La aprobación llega apenas dos semanas después de que el secretario de Salud, Robert F. Kennedy Jr., anunciara una revisión de seguridad de las píldoras abortivas. Esta secuencia de eventos ha provocado fuertes críticas del movimiento provida.
“Esta es una decisión tremendamente decepcionante”, expresó Kristi Hamrick, vicepresidenta de Estudiantes por la Vida de América. Por su parte, Marjorie Dannenfelser, presidenta de Susan B. Anthony Pro-Life America, calificó la decisión como “inadmisible”.
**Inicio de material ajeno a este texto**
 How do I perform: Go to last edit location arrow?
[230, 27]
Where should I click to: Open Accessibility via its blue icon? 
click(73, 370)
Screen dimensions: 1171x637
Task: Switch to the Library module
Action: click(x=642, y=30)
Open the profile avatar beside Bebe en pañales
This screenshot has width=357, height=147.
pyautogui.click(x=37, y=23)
La controversia ha alcanzado niveles políticos significativos. El senador Josh Hawley manifestó haber perdido la confianza en el liderazgo de la FDA. Mientras tanto, el exvicepresidente Mike Pence exigió el despido de Kennedy.
Frente a las críticas, el portavoz del Departamento de Salud, Andrew Nixon, defendió la decisión. Explicó que la FDA tiene limitada discreción para rechazar un medicamento genérico que demuestre ser idéntico al original.
La solicitud del medicamento fue presentada por Evita Solutions LLC en octubre de 2021. La empresa declara abiertamente su misión de normalizar el aborto con medicamentos y ampliar su accesibilidad.
La mifepristona se utiliza actualmente en más del 60% de los abortos en Estados Unidos. Su uso se ha incrementado especialmente desde que la Corte Suprema anuló el caso Roe contra Wade en 2022.
Dieciséis estados mantienen prohibiciones casi totales del aborto, según el Instituto Guttmacher. Sin embargo, organizaciones continúan enviando píldoras abortivas por correo, generando debates legales sobre jurisdicción estatal.
La FDA respaldó inicialmente la mifepristona hace más de dos décadas, citando extensas investigaciones sobre su seguridad. Las administraciones de Obama y Biden flexibilizaron posteriormente las regulaciones sobre su prescripción.
Los activistas conservadores han presionado al gobierno de Trump para restablecer controles más estrictos. El mes pasado, Kennedy y el comisionado Makary prometieron revisar la seguridad del medicamento en respuesta a solicitudes de fiscales generales republicanos.
Esta aprobación representa la primera fricción significativa entre Trump y su base de activistas socialmente conservadores. La Casa Blanca ha evitado comentar directamente sobre la postura del presidente respecto a esta decisión.
El debate sobre la mifepristona continúa intensificándose mientras grupos provida cuestionan un estudio reciente sobre efectos adversos del medicamento. Los defensores del derecho al aborto señalan que dicha investigación no ha sido revisada por pares.